Der Ölpreis steigt weiter! So einfach kann man die Lage am Ölmarkt aktuell „analysieren“ Die Sticheleien zwischen den USA und dem Iran werden fortgesetzt (hier diverse Gründe für die aktuelle Euphorie am Ölmarkt). Nachdem Donald Trump öffentlich verkündete, dass er einen Angriff auf den Iran abgeblasen haben, muss er jetzt natürlich tunlichst den Eindruck vermeiden, er sei ein schwacher Präsident. Und so sagten US-Vertreter am Wochenende, dass der nicht stattgefundene Angriff nicht mit einer Schwäche der USA zu verwechseln sei.
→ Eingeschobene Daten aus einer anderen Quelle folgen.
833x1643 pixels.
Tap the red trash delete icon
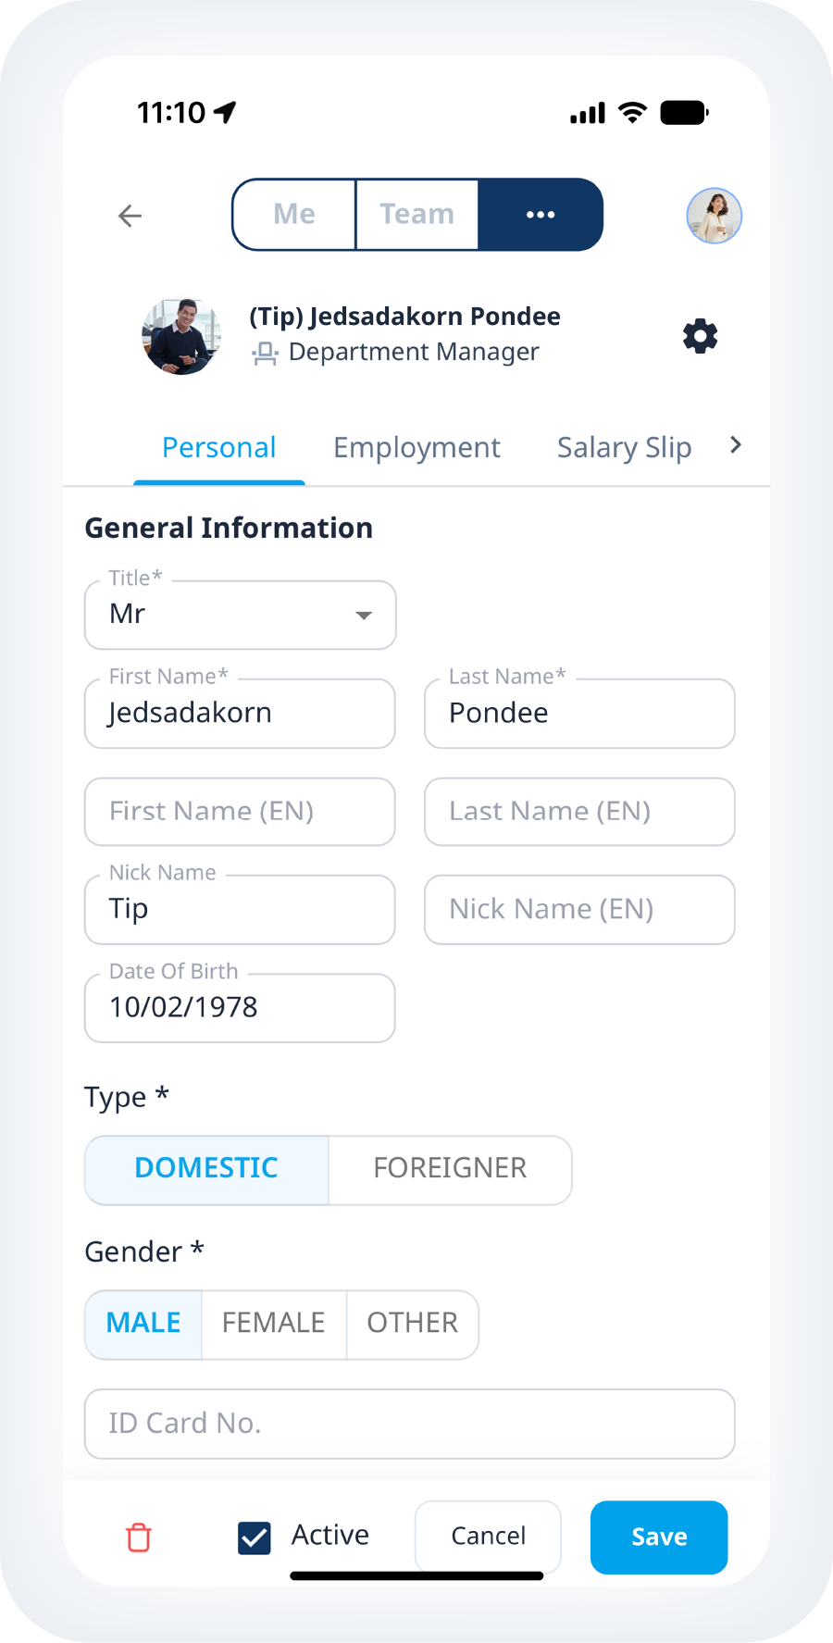(139, 1537)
Ölpreis aktuell voll unter dem Einfluss des Iran-Konflikts

Dass der Ölpreis weiter ansteigt, Schritt für Schritt, das kann man den konstant aufpoppenden Meldungen der letzten drei, vier Tage zuschreiben. Für den Handelsstart am Terminmarkt gestern Abend und heute kann man unterstützend anführen, dass gestern früh folgendes bekannt wurde. Laut Washington Post hatten die USA letzte Woche den Iran mit einem Cyberangriff attackiert. Und am Wochenende hat US-Außenminister Pompeo gesagt, dass die US-Sanktionen gegen den Iran am heutigen Montag „signifikant“ verschärft werden sollen. Frage: Wie, womit? Die Sanktionen sind doch quasi schon extremst hochgeschraubt. Was soll da noch oben drauf kommen? Man wird sehen!

Pompeo sagt aktuell auch, dass die USA bereit sein mit dem Iran zu verhandeln, und zwar „ohne Vorbedingungen“. Der Iran wisse ja wie man die USA kontaktieren könne. Er sei zuversichtlich, dass der Iran genau in diesem Moment bereit sei sich mit den USA zu unterhalten. Was das bedeutet? Im Klartext heißt das wohl: Die USA würgen den Iran wirtschaftlich derart ab, dass Teheran aus einer Not heraus bereit ist völlig auf sein Atomprogramm zu verzichten. Also wollen, Trump, Pompeo und Co den Iran nötigen einen noch viel besseren Deal zu machen als beim vorigen Atomabkommen? Und der Iran? Man siehe folgenden aktuellen Tweet aus iranischen Nachrichten-Quellen. Seit letztem Jahr habe der Iran (angeblich) 33 Millionen Cyber-Angriffe abgewehrt.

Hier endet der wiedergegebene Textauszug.